Equitas Holdings, a Chennai-based microfinance and micro-housing finance company, has raised $ 26 million (Rs 140 crore) equity capital. It raised Rs 90 Crore from World Bank arm IFC and another Rs 50 Crore from its existing investors, Microventures and Caspian, to fund its geographical expansion and scale up its new businesses.
Equitas Holdings is a core investment company with operating subsidiary NBFCs.
The company through its operating subsidiaries recently diversified into the allied financial services segments of used commercial vehicle finance and affordable housing finance.
Equitas had transferred its microfinance business to Singhivi Investment & Finance (SIFPL) from April 1, 2011. After the transfer, Equitas was renamed as Equitas Holdings and SIFPL was renamed as Equitas Micro Finance India.
Under the new structure, there is a holding company and three operating subsidiaries – one each for microfinance, vehicle finance and housing finance. Equitas acquired two NBFCs (SIFPL and V A P Finance Ltd) to run the micro and vehicle finance businesses and has obtained a licence from National Housing Bank in January 2011 for housing finance business.
The current microfinance entity will then become the non-operating holding company. V A P Finance Ltd has been reconstituted as a private limited company and renamed Equitas Finance Pvt Ltd (EFPL). The housing finance business will be undertaken by Equitas Housing Finance Pvt Ltd (EHFPL). The holding company will hold the common capital and infuse capital into the subsidiaries.
Equitas Holdings, headquartered in Chennai, operates its three businesses through more than 350 branches across nine Indian states and has a borrower base of more than 1.3 million and a loan portfolio of $212 million.
Spark Capital Advisors was the advisor to Equitas Holdings.
Other stakeholders in the company include AMM Arunachalam & Sons, Aavishkaar Goodwell India Microfinance Development Co, SIDBI, Bellwether Microfinance Fund, Canaan Advisors, Sequoia Capital India III, Westbridge Ventures II and Aquarius Investment Advisors.
The investors and banks are taking a second and renewed look at the sector owing to a better clarity in the industry. The sector is receiving a lot of activity through investments, private placements and securitisations.
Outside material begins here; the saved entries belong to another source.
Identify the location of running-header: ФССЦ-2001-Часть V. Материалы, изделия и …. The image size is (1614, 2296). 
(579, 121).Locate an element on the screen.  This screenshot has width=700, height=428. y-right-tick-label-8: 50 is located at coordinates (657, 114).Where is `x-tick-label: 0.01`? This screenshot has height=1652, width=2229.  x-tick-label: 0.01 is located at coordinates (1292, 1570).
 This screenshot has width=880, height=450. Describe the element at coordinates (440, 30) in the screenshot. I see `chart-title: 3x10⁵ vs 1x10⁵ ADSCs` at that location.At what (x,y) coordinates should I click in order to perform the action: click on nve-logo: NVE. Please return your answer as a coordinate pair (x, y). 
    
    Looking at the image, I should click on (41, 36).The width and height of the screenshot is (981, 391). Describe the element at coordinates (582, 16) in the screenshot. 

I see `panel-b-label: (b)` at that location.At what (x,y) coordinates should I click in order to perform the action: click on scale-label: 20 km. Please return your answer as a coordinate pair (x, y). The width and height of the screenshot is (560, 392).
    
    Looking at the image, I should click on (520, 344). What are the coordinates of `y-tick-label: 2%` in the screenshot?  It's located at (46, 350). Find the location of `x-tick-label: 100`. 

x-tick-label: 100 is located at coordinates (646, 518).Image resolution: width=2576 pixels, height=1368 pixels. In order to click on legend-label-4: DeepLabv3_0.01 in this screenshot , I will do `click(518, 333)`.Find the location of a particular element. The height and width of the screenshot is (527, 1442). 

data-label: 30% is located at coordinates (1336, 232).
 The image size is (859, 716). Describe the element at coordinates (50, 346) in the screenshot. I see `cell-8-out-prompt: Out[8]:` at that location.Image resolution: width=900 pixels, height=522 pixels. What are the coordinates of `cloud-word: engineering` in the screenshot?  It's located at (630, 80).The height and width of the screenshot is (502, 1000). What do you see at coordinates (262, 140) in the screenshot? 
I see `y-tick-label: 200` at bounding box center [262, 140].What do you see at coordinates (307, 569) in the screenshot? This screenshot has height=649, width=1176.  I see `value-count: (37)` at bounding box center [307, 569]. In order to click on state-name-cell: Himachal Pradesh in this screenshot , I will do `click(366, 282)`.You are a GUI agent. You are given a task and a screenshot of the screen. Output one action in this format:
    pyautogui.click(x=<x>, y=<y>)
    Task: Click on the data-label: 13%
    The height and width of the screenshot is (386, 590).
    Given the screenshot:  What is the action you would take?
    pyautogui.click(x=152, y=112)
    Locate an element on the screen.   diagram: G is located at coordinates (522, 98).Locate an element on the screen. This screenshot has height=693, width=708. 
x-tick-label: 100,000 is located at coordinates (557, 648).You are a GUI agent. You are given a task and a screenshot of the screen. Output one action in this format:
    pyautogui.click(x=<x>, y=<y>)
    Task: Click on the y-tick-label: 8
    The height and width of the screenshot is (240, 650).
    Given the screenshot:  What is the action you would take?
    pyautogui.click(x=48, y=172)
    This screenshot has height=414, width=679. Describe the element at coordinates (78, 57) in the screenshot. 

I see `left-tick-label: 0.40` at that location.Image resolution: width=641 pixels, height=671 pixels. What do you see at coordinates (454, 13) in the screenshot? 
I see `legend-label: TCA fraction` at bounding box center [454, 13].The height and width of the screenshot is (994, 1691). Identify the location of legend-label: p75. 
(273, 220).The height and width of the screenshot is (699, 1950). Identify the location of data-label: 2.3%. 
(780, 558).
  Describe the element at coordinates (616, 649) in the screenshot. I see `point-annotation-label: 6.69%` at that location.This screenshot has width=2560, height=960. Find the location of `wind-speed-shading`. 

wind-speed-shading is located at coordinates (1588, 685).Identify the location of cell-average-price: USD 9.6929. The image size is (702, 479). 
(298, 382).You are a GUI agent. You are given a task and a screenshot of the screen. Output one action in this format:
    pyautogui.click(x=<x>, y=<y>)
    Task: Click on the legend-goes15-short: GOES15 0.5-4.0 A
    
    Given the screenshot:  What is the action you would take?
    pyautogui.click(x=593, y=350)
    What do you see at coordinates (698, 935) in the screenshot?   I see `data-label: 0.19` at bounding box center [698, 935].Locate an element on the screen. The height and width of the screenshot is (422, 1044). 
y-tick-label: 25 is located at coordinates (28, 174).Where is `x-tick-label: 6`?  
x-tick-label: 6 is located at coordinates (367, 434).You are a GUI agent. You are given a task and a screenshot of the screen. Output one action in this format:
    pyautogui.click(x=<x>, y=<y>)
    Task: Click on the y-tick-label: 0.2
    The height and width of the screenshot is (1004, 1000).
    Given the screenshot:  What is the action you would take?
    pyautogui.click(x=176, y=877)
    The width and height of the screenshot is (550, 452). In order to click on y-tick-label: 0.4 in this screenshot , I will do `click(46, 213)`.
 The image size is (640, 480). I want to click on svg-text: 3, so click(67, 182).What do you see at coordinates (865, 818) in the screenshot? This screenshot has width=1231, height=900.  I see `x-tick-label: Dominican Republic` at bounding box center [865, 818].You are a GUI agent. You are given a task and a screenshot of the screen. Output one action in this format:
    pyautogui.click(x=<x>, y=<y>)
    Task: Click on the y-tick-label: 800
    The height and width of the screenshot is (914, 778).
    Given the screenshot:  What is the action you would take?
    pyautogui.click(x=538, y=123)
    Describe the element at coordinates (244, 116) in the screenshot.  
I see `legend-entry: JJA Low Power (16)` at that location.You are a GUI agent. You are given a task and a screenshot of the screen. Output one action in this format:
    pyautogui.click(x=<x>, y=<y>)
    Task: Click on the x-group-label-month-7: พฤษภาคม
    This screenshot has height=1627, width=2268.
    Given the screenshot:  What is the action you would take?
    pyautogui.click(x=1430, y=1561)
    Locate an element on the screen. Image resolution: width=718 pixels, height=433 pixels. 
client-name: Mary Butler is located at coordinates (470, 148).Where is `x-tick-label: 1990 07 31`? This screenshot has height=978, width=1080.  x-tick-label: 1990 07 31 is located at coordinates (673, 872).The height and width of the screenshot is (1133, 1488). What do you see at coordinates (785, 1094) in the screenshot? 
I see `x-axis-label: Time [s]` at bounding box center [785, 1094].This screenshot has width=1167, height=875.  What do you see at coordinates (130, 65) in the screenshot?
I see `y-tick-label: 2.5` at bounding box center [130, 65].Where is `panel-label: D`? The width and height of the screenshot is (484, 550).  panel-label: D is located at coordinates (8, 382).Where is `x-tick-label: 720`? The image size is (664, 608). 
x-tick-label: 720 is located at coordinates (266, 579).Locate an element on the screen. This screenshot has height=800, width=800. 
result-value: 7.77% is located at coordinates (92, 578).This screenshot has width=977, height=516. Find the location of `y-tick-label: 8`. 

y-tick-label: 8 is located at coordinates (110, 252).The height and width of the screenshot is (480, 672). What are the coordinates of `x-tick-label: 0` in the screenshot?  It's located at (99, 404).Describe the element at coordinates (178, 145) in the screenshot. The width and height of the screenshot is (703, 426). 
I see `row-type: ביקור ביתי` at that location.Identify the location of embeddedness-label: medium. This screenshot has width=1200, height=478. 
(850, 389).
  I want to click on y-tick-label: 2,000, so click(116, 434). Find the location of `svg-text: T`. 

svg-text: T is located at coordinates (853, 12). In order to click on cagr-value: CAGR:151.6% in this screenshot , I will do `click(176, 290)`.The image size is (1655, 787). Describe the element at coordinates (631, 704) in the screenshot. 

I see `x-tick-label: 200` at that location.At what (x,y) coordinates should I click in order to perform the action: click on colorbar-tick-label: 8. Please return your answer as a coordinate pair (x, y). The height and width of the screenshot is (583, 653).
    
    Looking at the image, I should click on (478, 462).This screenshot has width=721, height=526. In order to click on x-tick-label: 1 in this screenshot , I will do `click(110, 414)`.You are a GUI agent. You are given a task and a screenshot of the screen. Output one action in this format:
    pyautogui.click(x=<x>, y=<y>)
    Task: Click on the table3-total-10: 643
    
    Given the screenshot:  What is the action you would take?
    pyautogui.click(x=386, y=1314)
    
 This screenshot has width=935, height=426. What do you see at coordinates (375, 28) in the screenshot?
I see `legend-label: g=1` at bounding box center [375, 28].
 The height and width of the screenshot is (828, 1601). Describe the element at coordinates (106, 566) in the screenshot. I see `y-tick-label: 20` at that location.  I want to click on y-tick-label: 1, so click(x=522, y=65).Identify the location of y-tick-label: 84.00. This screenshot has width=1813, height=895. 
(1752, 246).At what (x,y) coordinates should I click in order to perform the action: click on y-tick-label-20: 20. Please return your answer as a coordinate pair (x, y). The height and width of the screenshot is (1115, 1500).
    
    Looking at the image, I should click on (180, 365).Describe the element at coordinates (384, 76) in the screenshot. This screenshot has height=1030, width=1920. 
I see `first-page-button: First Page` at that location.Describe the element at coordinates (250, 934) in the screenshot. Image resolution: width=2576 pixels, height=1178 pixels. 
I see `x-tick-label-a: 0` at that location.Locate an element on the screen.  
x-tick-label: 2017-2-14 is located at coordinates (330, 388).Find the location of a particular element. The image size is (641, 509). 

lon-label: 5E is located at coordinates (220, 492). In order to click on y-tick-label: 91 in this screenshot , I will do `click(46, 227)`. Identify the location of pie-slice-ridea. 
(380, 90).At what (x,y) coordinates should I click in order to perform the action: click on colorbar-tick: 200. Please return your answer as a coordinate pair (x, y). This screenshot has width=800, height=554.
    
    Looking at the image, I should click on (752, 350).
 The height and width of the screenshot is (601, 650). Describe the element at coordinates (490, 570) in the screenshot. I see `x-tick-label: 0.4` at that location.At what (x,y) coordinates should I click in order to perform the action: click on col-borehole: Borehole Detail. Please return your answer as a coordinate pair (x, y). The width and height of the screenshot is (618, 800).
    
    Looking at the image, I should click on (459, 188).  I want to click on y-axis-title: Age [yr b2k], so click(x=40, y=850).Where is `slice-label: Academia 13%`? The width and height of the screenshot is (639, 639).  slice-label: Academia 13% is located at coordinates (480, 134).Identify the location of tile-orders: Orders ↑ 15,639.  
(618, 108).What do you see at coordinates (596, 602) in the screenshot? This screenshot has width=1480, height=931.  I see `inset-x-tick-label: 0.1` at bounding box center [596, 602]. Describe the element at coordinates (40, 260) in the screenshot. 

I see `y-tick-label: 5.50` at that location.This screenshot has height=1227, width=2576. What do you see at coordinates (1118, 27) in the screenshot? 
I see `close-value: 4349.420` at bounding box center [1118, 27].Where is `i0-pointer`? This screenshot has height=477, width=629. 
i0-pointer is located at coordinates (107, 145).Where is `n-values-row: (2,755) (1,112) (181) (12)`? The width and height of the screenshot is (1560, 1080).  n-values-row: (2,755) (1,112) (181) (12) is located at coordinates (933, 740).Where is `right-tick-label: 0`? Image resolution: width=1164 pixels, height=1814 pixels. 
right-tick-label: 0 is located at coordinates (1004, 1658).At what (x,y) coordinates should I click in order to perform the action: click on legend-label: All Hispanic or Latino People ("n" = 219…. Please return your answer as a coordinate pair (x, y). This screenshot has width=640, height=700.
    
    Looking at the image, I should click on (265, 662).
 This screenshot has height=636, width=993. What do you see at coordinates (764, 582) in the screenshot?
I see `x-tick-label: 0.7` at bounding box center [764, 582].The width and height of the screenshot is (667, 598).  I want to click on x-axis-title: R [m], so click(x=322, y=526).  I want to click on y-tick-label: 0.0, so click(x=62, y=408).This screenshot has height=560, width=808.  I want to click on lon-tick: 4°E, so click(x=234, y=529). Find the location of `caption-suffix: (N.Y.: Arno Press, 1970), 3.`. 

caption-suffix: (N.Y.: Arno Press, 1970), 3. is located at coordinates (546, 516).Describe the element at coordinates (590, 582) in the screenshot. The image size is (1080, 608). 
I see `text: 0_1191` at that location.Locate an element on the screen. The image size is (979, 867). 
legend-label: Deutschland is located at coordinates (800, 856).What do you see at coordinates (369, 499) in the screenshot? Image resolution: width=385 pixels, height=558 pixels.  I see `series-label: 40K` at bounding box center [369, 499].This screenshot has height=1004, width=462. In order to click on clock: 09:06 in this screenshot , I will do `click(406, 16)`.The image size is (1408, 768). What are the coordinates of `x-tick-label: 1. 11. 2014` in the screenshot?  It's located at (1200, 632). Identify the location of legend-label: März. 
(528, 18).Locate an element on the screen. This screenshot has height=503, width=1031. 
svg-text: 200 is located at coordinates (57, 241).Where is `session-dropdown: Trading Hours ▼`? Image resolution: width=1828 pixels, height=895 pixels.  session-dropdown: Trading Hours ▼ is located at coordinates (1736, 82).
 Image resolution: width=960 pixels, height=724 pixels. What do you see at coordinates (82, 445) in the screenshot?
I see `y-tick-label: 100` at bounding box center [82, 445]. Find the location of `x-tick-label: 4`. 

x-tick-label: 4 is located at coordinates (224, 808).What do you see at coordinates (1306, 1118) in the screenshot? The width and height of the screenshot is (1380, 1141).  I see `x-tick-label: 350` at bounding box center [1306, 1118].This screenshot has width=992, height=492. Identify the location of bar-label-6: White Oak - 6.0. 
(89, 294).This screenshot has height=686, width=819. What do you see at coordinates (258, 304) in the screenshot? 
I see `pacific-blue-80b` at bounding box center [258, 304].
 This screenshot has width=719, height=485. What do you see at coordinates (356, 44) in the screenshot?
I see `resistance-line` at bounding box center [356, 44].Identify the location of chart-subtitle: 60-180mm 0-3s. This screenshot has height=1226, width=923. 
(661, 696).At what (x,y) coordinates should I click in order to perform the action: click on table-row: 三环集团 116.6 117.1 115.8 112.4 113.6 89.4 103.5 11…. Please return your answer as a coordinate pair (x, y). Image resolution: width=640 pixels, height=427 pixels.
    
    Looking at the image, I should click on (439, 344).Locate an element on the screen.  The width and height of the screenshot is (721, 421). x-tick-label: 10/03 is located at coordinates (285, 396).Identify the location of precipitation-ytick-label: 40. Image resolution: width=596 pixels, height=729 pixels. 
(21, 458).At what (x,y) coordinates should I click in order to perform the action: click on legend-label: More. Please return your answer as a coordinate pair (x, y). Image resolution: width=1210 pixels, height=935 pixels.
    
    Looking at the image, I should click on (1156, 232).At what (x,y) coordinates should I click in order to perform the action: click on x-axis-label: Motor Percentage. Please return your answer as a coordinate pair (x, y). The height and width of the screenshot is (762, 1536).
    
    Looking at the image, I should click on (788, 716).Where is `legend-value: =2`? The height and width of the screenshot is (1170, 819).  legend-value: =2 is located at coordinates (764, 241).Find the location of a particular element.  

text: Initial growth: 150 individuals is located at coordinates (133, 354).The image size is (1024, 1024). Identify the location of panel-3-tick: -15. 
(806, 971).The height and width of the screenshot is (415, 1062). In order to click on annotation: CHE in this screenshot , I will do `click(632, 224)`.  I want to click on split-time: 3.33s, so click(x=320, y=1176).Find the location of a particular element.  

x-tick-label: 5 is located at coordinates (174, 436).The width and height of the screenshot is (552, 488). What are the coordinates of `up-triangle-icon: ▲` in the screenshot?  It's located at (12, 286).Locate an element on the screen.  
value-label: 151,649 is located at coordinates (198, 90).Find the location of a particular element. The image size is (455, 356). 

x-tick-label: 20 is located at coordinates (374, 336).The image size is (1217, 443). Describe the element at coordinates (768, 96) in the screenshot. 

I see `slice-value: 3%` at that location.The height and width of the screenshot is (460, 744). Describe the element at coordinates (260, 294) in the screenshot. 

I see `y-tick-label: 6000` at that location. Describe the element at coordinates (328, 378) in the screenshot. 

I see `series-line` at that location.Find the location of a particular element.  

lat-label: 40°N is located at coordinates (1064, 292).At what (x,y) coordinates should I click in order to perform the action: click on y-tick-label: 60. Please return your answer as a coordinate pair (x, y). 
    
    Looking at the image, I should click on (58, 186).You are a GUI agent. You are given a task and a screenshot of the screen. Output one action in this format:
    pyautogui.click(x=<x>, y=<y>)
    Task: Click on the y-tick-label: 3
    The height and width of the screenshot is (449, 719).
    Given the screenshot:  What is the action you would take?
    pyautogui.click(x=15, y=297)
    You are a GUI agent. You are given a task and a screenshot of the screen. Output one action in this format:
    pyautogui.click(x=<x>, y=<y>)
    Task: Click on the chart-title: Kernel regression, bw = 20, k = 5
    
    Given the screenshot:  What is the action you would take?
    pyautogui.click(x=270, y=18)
In September, Royal Bank of Scotland picked up 6.8 per cent stake in SKS Microfinance, the country’s erstwhile largest microfinance firm in a deal worth Rs 58.7 crore ($10.8 million) through an open market transaction.
Around the same time, Bangalore-based Ujjivan Financial Services Pvt Ltd, a microfinance institution focused on India’s urban poor, raised Rs 45 crore ($8.3 million) in equity capital from IFC as part of its two-tiered fifth round of funding.
Allahabad-based micro finance institution Sonata Finance Pvt Ltd has closed its Series D equity raising of Rs 35 crore or $6.35 million, led by Chicago-based Creation Investments. (See: Allahabad MFI Sonata Finance raises $6.35M from Creation Investments, others).
In July, SKS Microfinance had closed its qualified institutional placement (QIP), raising Rs 230 crore ($42 million) as the first tranche of a much larger fundraising plan announced last year.